* _Elenco dei compiti_:
- a) Riscrivi il brano sulla Bce da "Il rischio stagflazione" a "durissimi della pandemia.", sostituendo "stagflazione" con "stagflation".
- b) Per favore, prosegui il brano sulla Bce a partire dall'ultima frase riportata.

* _Brano di esercitazione_:
━━━━━━━━━━━━━━━━━━━━

Doveva essere il meeting decisivo per cambiare rotta nella politica europea, seguendo la Fed nel ridurre gli acquisti di bond in vista del rialzo dei tassi d’interesse. E invece il Consiglio direttivo della Bce è gettato nel caos dall’invasione russa dell’Ucraina. I prezzi energetici alle stelle e l’inflazione record richiederebbero un rialzo dei tassi, ma il potenziale crollo della crescita suggerisce di mantenere lo stimolo monetario.
Il rischio stagflazione
E’ il rischio ‘stagflazione’ – mix di inflazione elevata e stagnazione economica – uno dei temi centrali sul tavolo dei governatori della Bce che si riuniscono già da ieri sera. Sulla decisione la presidente Christine Lagarde riferirà oggi alle 14,30. Tenendo ben presente che la variabile Ucraina, dagli esiti assolutamente ignoti con l’unica certezza di prezzi di gas e petrolio altissimi, scombussola completamente lo scenario che la Bce aveva in mente: quello di un’inflazione elevata (5,8% a febbraio) ma in progressivo calo nel corso del 2022. E di una ripresa robusta dalla primavera in poi, dopo i due anni durissimi della pandemia.
Dall’inizio della guerra lanciata dal presidente russo Vladimir Putin, il petrolio è salito del 20%, il gas ha sfondato la barriera record dei 200 dollari, il default di un Paese, la Russia, il cui Pil vale più di quello spagnolo è dato a oltre l’80%. I ‘falchi’, che nelle settimane prima dell’invasione avevano aumentato le dichiarazioni a favore di una ‘normalizzazione’, hanno già abbassato i toni. Fabio Panetta, membro ‘colomba’ del Comitato esecutivo, ha definito “imprudente” decidere ora: meglio aspettare.
La Bce verso il mantenimento del vecchio programma
Le avvisaglie di tempesta sul fronte economico – come la produzione industriale italiana in forte calo a gennaio, o gli indici anticipatori ‘pmi’ di febbraio in calo – suggerirebbero di mettere nel cassetto il proposito di chiudere il quantitative easing dopo l’estate per poi alzare i tassi entro l’anno. Possibile che la Bce mantenga i programmi come li aveva lasciati a dicembre: terminare il programma di acquisti pandemico ‘Pepp’ a marzo ma continuare con il ‘vecchio programma, l’App, riducendolo progressivamente ma mantenendo gli acquisti di bond a 20 miliardi al mese da ottobre in poi.

━━━━━━━━━━━━━━━━━━━━

* _Estratti delle voci_:
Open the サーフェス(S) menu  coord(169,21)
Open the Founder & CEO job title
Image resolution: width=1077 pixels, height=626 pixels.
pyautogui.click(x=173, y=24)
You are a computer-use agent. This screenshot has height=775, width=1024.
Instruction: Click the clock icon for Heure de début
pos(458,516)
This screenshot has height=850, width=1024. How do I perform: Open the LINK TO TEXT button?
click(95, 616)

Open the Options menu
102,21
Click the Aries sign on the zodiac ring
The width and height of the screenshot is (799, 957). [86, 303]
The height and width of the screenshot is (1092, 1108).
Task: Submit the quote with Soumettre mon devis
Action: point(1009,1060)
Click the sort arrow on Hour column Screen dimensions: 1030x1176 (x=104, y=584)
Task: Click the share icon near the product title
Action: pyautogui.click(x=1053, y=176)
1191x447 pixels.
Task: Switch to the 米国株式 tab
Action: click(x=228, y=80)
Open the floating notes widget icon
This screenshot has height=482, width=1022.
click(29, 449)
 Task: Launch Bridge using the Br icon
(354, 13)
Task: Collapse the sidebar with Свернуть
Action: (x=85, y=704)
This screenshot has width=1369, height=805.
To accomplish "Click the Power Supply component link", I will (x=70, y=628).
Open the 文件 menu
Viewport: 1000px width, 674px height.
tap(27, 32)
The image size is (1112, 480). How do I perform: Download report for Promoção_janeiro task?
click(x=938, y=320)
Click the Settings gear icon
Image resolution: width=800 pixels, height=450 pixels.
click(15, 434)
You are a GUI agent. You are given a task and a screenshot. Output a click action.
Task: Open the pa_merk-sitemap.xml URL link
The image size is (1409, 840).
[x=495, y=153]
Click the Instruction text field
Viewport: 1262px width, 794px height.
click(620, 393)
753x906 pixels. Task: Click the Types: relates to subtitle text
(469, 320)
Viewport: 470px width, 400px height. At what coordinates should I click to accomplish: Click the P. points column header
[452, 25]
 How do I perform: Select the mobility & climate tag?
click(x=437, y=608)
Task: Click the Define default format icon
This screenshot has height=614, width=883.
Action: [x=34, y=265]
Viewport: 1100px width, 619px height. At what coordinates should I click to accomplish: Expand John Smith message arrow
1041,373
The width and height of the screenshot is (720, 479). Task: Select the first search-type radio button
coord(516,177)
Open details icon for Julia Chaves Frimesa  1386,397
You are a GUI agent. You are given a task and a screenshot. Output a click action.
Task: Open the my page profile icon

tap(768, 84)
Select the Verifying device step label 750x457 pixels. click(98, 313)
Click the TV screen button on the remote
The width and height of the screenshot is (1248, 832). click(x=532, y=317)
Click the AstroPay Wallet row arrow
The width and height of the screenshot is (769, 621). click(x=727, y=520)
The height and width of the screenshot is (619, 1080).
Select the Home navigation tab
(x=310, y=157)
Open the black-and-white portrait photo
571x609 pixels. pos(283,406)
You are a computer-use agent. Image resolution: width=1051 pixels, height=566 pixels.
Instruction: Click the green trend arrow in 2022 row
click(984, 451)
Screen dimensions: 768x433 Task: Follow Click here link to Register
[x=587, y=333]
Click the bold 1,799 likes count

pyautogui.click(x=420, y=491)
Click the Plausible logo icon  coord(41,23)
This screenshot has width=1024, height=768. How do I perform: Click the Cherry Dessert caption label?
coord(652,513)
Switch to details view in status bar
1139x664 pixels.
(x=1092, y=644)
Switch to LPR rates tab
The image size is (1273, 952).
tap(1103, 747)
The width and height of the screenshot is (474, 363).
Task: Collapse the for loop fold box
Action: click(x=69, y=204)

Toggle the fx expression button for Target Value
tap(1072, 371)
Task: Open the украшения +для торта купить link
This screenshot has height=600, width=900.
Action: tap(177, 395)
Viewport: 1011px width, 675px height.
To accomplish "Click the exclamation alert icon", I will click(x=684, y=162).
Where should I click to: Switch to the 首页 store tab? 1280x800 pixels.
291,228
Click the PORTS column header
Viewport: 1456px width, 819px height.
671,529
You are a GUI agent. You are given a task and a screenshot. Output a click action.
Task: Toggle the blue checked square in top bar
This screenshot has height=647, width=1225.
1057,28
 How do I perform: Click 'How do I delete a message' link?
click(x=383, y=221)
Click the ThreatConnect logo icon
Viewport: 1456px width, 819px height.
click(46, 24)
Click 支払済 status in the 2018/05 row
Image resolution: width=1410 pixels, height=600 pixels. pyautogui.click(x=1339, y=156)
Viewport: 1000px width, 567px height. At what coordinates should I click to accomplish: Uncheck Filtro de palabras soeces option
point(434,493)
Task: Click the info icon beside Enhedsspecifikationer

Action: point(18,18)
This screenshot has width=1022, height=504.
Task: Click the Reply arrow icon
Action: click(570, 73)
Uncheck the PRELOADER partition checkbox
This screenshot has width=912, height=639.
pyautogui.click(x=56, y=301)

━━━━━━━━━━━━━━━━━━━━

* _Risultati attesi_:
- a)
Il rischio stagflation
E’ il rischio ‘stagflation’ – mix di inflazione elevata e stagnazione economica – uno dei temi centrali sul tavolo dei governatori della Bce che si riuniscono già da ieri sera. Sulla decisione la presidente Christine Lagarde riferirà oggi alle 14,30. Tenendo ben presente che la variabile Ucraina, dagli esiti assolutamente ignoti con l’unica certezza di prezzi di gas e petrolio altissimi, scombussola completamente lo scenario che la Bce aveva in mente: quello di un’inflazione elevata (5,8% a febbraio) ma in progressivo calo nel corso del 2022. E di una ripresa robusta dalla primavera in poi, dopo i due anni durissimi della pandemia.

- b)
L’impatto finanziario della guerra
Non mancano, però, economisti che mettono in guardia dall’impatto finanziario della guerra. Al punto da invocare nuove maxi-aste Ltro per sostenere liquidità e credito di fronte alle dislocazioni sui mercati monetari provocate dallo shock. Ed eventualmente un rilancio degli acquisti: servirebbe, implicitamente, a dare spazio di manovra alla politica di bilancio, e potrebbe coinvolgere i bond sovranazionali in vista del possibile pacchetto ‘Repower Eu’ teso a sostenere maggiore autonomia europea sul piano energetico e militare.
Nel frattempo, però, le attese d’inflazione sul mercato corrono e rischiano di spingersi oltre il 2% in tutto l’orizzonte di medio termine della Bce che arriva al 2024. Una circostanza che metterà ulteriore pressione sulla Lagarde, chiamata ad un difficile ‘equilibrismo’ di comunicazione . Con il probabile obiettivo di prendere tempo forse fino al Consiglio del 9 giugno, in attesa di capire sviluppi e impatto della guerra in Ucraina.